My result were the room with the heater got warm within about 10-15 minutes but I had to add a small battery powered fan to move the heat through the house.  After adding the fan, the rest of the house reached 65 degrees in 45 minutes and I did nothing more than adjust the fan or the heater placement other than point it at a doorway to the rest of my house. I don’t have an open floor plan in my house.  So  your heat and fuel usage may vary but my basic trial should give you a basic idea about what you need to heat your home in winter.  I tested using the Mr. Buddy Heater the same way but using a common BBQ grill tank and got about 6 days worth of heat with about 5 gallons/pounds from the larger propane tank.  I have no idea how well the Mr. Big Buddy heater will work I used a cheap O2 battery camping fan powered by 2 D cell batteries to push heat from my mid range Mr. Buddy heater. I’m not sure of the post but the test is on this site.  I don’t delete publish posts of this site unless the post is wrong and very badly written.  You have seen the bad spelling and grammatical mistakes. So you know I don’t delete posts unless they are completely awful. 

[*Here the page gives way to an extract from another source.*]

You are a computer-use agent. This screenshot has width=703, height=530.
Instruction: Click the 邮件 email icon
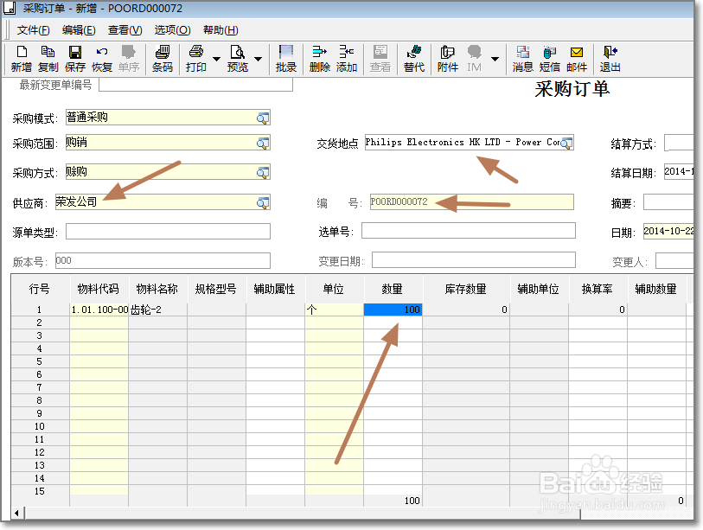pyautogui.click(x=576, y=56)
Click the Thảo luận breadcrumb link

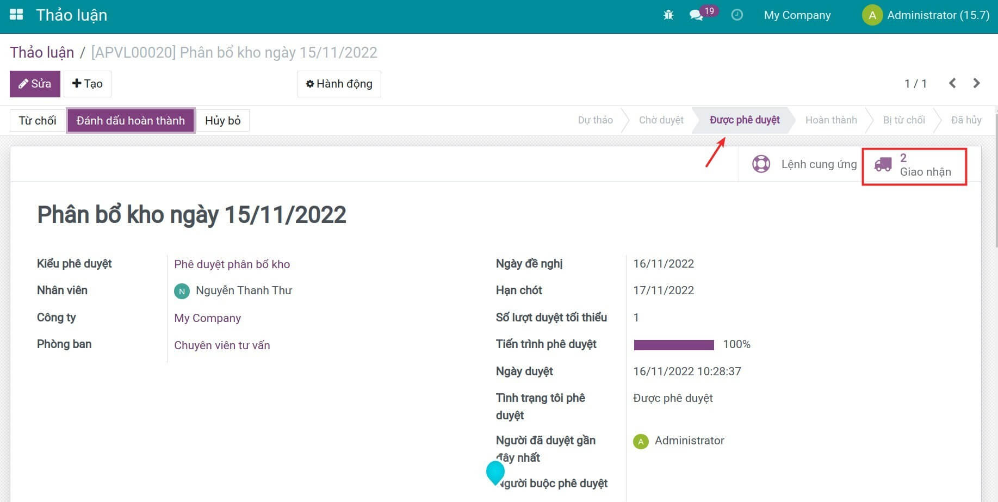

Butane stoves are the bomb if you have an electric stove and need a back up cooking source.  Probably the best back up source for cooking if you can’t afford a $4,000 + wood stove from the Amish and the cords of wood to burn and learn how to burn wood in that stove to bake and cook. Well while learn the bake you can keep your house warm.  

You need a simple, effective way to cook and boil water that won’t kill you via carbon monoxide poisoning.  It has to be easy to use and safe to store fuel in a small apartment or home and it must be a Multi-tasker good for several type of environments.  Okay I add that last part…. 

Butane stoves is great for cooking! Caterers have been using the little burners for years and they are very simple to use and the fuel is relatively low cost to buy. There are people that use less than a can of butane to cook a Months worth of food.  That could be possible though I can’t do it.  But I know you could cook at least a week’s worth of meals if you plan ahead and are frugal with the fuel.  A butane Stove costs about $20.00-50.00 depending on the store. Camping stores and Foodservice stores tend to have the best prices for the butane fuel cans.  A case of Butane fuel costs about $12.00-$24.00 as of last summer.  I’m not sure of current butane costs this month as I have already stocked up. I still think adding a Butane stove at double the cost of buying the stove and fuel would still be a bargain to have an alterative/ backup cooking method rather than be a slave to electric and gas prices. You can control what you buy and not the PTB’s or the Public Utilities offer you as take it or get evicted min. standards of many local governments. 

I think I have done some great work getting prepped.  The first was getting a very efficient wood stove.  Buying and stacking good dry wood for that stove.  I much prefer a neighbor stopping by and saying the love the smell of the wood smoke rather than someone getting pissed off that soot, ash and unpleasant smells are pissing of my neighbors. 

Don’t let wanting perfection stop you from prepping.  The Mr. Buddy heater was me just trying to stay warm if the electricity stopped.  I now have a wood stove and don’t need that Mr. Buddy heater in my Hone but it can work great for camping or setting up a warm up area in winter.  I did not waste any effort and I could help some one with that heater and fuel to keep them warm in winter.   You build your preps in steps starting from the base line.  As you improve your steps you free up more resources to help friends and family to build up their resources.  

Preppers seldom are selfish.  I can’t speak for all preppers but we want more more people to get prepared.  We don’t offer a handout but we offer a hand up, on how to prep effectively on small budget.  We know prepping can be hard.  We have been there and done that. 

I’ll be adding the Challa bread to my recipe page. It seemed a tad sweet to me so I think I’ll go with a bit of salt on top rather than sesame seeds.  Ironically the braiding of the bread worked out better than I had anticipated.  I have to say the challah bread made some of the best French toast ever!